**Work to be completed:** Type the entries again, word for word.

* * * *

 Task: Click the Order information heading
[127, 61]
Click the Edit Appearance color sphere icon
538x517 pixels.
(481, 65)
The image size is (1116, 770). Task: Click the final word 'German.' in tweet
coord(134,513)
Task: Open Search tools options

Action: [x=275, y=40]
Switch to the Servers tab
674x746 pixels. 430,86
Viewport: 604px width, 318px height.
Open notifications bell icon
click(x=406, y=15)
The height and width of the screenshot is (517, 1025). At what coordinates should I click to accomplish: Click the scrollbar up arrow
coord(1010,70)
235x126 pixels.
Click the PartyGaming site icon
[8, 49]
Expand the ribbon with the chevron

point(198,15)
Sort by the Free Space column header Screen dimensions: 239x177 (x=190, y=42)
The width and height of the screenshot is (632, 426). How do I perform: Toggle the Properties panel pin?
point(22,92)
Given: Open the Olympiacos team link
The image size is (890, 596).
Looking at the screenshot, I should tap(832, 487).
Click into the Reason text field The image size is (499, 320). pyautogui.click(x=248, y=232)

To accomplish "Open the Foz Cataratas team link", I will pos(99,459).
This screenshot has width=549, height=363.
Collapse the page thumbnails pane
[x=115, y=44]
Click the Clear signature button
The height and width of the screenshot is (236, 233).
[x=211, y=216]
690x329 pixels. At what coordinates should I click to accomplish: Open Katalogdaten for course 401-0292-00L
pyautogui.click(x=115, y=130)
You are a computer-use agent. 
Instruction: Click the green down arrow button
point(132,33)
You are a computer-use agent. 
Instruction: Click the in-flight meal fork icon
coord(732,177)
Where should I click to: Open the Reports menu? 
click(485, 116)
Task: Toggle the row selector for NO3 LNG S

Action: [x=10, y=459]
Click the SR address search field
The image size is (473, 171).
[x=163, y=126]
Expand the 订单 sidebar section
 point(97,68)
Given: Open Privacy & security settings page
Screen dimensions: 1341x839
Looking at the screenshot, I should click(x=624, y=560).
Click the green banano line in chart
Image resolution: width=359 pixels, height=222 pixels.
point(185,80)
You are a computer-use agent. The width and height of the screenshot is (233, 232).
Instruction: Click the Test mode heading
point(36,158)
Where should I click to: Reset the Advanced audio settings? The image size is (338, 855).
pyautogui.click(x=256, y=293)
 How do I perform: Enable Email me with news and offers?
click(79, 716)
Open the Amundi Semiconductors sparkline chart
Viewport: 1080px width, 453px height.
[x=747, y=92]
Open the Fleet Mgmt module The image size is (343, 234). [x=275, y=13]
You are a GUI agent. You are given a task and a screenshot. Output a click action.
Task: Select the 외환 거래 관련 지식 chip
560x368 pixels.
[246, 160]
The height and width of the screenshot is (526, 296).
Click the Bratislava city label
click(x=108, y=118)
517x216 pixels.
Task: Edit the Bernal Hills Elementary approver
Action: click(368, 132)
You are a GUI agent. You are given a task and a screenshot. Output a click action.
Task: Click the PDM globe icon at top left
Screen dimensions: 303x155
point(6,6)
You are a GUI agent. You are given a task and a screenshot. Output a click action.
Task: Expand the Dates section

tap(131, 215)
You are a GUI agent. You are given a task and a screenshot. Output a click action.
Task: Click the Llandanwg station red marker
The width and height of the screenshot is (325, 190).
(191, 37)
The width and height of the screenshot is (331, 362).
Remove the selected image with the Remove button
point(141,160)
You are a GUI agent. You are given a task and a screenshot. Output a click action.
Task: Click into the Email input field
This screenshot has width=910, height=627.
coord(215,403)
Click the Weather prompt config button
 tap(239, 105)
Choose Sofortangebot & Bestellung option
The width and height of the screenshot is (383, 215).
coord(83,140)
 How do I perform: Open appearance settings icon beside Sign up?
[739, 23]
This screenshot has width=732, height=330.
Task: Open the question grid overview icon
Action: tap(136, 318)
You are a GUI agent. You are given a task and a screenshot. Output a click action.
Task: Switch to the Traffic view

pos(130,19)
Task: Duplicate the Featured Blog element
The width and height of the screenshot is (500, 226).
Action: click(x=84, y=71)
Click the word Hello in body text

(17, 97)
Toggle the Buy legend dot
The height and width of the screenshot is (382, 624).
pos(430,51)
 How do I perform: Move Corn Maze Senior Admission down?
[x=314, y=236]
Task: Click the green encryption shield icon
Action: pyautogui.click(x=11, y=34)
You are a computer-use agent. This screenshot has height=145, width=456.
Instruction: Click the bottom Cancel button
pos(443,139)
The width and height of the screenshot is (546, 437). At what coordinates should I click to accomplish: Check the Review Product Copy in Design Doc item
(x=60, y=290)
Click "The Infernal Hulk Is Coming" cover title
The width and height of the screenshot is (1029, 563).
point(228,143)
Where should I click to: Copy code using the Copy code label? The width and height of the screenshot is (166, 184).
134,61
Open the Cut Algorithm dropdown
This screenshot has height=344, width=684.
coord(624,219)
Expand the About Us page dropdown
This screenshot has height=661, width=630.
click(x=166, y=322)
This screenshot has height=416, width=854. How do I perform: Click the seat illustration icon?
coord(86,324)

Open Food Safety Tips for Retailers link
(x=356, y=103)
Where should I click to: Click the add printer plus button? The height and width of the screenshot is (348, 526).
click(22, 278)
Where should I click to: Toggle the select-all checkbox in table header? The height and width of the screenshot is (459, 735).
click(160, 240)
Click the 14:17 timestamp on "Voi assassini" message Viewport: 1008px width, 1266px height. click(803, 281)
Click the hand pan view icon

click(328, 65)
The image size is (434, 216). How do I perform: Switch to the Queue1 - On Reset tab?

* * * *

**Output:**
 Task: Click the Order information heading
[127, 61]
Click the Edit Appearance color sphere icon
538x517 pixels.
(481, 65)
The image size is (1116, 770). Task: Click the final word 'German.' in tweet
coord(134,513)
Task: Open Search tools options

Action: [x=275, y=40]
Switch to the Servers tab
674x746 pixels. 430,86
Viewport: 604px width, 318px height.
Open notifications bell icon
click(x=406, y=15)
The height and width of the screenshot is (517, 1025). At what coordinates should I click to accomplish: Click the scrollbar up arrow
coord(1010,70)
235x126 pixels.
Click the PartyGaming site icon
[8, 49]
Expand the ribbon with the chevron

point(198,15)
Sort by the Free Space column header Screen dimensions: 239x177 (x=190, y=42)
The width and height of the screenshot is (632, 426). How do I perform: Toggle the Properties panel pin?
point(22,92)
Given: Open the Olympiacos team link
The image size is (890, 596).
Looking at the screenshot, I should tap(832, 487).
Click into the Reason text field The image size is (499, 320). pyautogui.click(x=248, y=232)

To accomplish "Open the Foz Cataratas team link", I will pos(99,459).
This screenshot has width=549, height=363.
Collapse the page thumbnails pane
[x=115, y=44]
Click the Clear signature button
The height and width of the screenshot is (236, 233).
[x=211, y=216]
690x329 pixels. At what coordinates should I click to accomplish: Open Katalogdaten for course 401-0292-00L
pyautogui.click(x=115, y=130)
You are a computer-use agent. 
Instruction: Click the green down arrow button
point(132,33)
You are a computer-use agent. 
Instruction: Click the in-flight meal fork icon
coord(732,177)
Where should I click to: Open the Reports menu? 
click(485, 116)
Task: Toggle the row selector for NO3 LNG S

Action: [x=10, y=459]
Click the SR address search field
The image size is (473, 171).
[x=163, y=126]
Expand the 订单 sidebar section
 point(97,68)
Given: Open Privacy & security settings page
Screen dimensions: 1341x839
Looking at the screenshot, I should click(x=624, y=560).
Click the green banano line in chart
Image resolution: width=359 pixels, height=222 pixels.
point(185,80)
You are a computer-use agent. The width and height of the screenshot is (233, 232).
Instruction: Click the Test mode heading
point(36,158)
Where should I click to: Reset the Advanced audio settings? The image size is (338, 855).
pyautogui.click(x=256, y=293)
 How do I perform: Enable Email me with news and offers?
click(79, 716)
Open the Amundi Semiconductors sparkline chart
Viewport: 1080px width, 453px height.
[x=747, y=92]
Open the Fleet Mgmt module The image size is (343, 234). [x=275, y=13]
You are a GUI agent. You are given a task and a screenshot. Output a click action.
Task: Select the 외환 거래 관련 지식 chip
560x368 pixels.
[246, 160]
The height and width of the screenshot is (526, 296).
Click the Bratislava city label
click(x=108, y=118)
517x216 pixels.
Task: Edit the Bernal Hills Elementary approver
Action: click(368, 132)
You are a GUI agent. You are given a task and a screenshot. Output a click action.
Task: Click the PDM globe icon at top left
Screen dimensions: 303x155
point(6,6)
You are a GUI agent. You are given a task and a screenshot. Output a click action.
Task: Expand the Dates section

tap(131, 215)
You are a GUI agent. You are given a task and a screenshot. Output a click action.
Task: Click the Llandanwg station red marker
The width and height of the screenshot is (325, 190).
(191, 37)
The width and height of the screenshot is (331, 362).
Remove the selected image with the Remove button
point(141,160)
You are a GUI agent. You are given a task and a screenshot. Output a click action.
Task: Click into the Email input field
This screenshot has width=910, height=627.
coord(215,403)
Click the Weather prompt config button
 tap(239, 105)
Choose Sofortangebot & Bestellung option
The width and height of the screenshot is (383, 215).
coord(83,140)
 How do I perform: Open appearance settings icon beside Sign up?
[739, 23]
This screenshot has width=732, height=330.
Task: Open the question grid overview icon
Action: tap(136, 318)
You are a GUI agent. You are given a task and a screenshot. Output a click action.
Task: Switch to the Traffic view

pos(130,19)
Task: Duplicate the Featured Blog element
The width and height of the screenshot is (500, 226).
Action: click(x=84, y=71)
Click the word Hello in body text

(17, 97)
Toggle the Buy legend dot
The height and width of the screenshot is (382, 624).
pos(430,51)
 How do I perform: Move Corn Maze Senior Admission down?
[x=314, y=236]
Task: Click the green encryption shield icon
Action: pyautogui.click(x=11, y=34)
You are a computer-use agent. This screenshot has height=145, width=456.
Instruction: Click the bottom Cancel button
pos(443,139)
The width and height of the screenshot is (546, 437). At what coordinates should I click to accomplish: Check the Review Product Copy in Design Doc item
(x=60, y=290)
Click "The Infernal Hulk Is Coming" cover title
The width and height of the screenshot is (1029, 563).
point(228,143)
Where should I click to: Copy code using the Copy code label? The width and height of the screenshot is (166, 184).
134,61
Open the Cut Algorithm dropdown
This screenshot has height=344, width=684.
coord(624,219)
Expand the About Us page dropdown
This screenshot has height=661, width=630.
click(x=166, y=322)
This screenshot has height=416, width=854. How do I perform: Click the seat illustration icon?
coord(86,324)

Open Food Safety Tips for Retailers link
(x=356, y=103)
Where should I click to: Click the add printer plus button? The height and width of the screenshot is (348, 526).
click(22, 278)
Where should I click to: Toggle the select-all checkbox in table header? The height and width of the screenshot is (459, 735).
click(160, 240)
Click the 14:17 timestamp on "Voi assassini" message Viewport: 1008px width, 1266px height. click(803, 281)
Click the hand pan view icon

click(328, 65)
The image size is (434, 216). How do I perform: Switch to the Queue1 - On Reset tab?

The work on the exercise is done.